Other Technologies

Indirect methods of oxygenation such as air sparging are less efficient because the injected air follows a limited number of preferential flow paths and only a small percentage of ground water is effectively aerated.  Pulsing air injections can induce some mixing, but even with optimal operation, the amount of oxygen that becomes dissolved in water rarely reaches the equilibrium saturation achieved when water is in contact with a standard atmosphere (11.277 mg/L at 10° C).

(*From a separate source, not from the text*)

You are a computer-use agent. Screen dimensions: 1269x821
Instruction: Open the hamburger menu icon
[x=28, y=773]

Dispersion of dissolved compounds in ground water results primarily from shifts in gradients and flow paths.  Actual mixing through diffusion may be limited to a few inches to a few feet per year.  Diffusion limitations are the primary reason for the failure of peroxygens to oxygenate large volumes of the saturated zone.  Even where peroxygen socks are placed in large diameter wells or gravel-filled boreholes of higher permeability than the surrounding aquifer, ground water modeling indicates that the plume width of effectively oxygenated ground water downstream of the well or borehole may be as narrow as twice the diameter of the borehole.

In the early years of aerobic in-situ bioremediation, hydrogen peroxide was used to deliver a dissolved oxygen (DO) equivalent that was much higher than could be achieved by injecting oxygen alone.  Hydrogen peroxide is soluble in water at very high concentrations and degrades to water and DO (approximately 47.1% effective oxygen delivered by weight).  The degradation of peroxide is catalyzed by metals such as iron, and by biological enzymes found in all microbes. Peroxide solutions can be stabilized with phosphates and other additives to prevent iron from rapidly degrading peroxide, but the microbes must degrade peroxide to water and oxygen immediately or be killed.

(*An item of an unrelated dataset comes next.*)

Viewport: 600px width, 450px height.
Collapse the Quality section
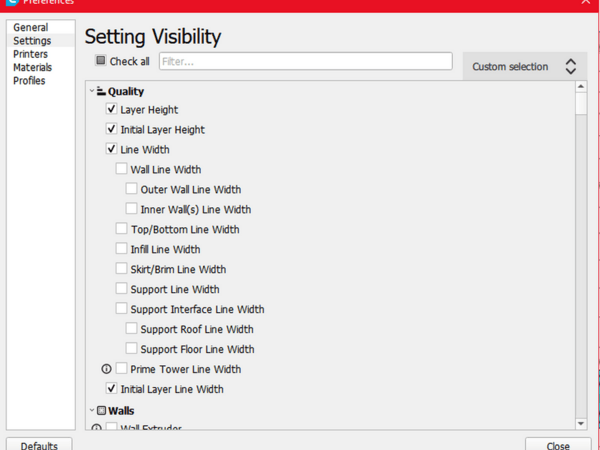coord(91,91)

At the first demonstration of in-situ bioremediation (US EPA, 1990), 700 mg/L of hydrogen peroxide (equivalent DO concentration of 329.7 mg/L) was injected into a line of five injection wells.  Hydrogen peroxide was never detected as close as 30 feet down-gradient in spite of a ground-water flow velocity as great as 10 feet per day in the injection area.  Dissolved oxygen concentrations 30 feet down gradient from the injection area ranged from 40 to 60 mg/L and oxygen concentrations in the unsaturated zone were as high as 60% by volume, indicating that as much as 98% of the equivalent DO was lost from solution.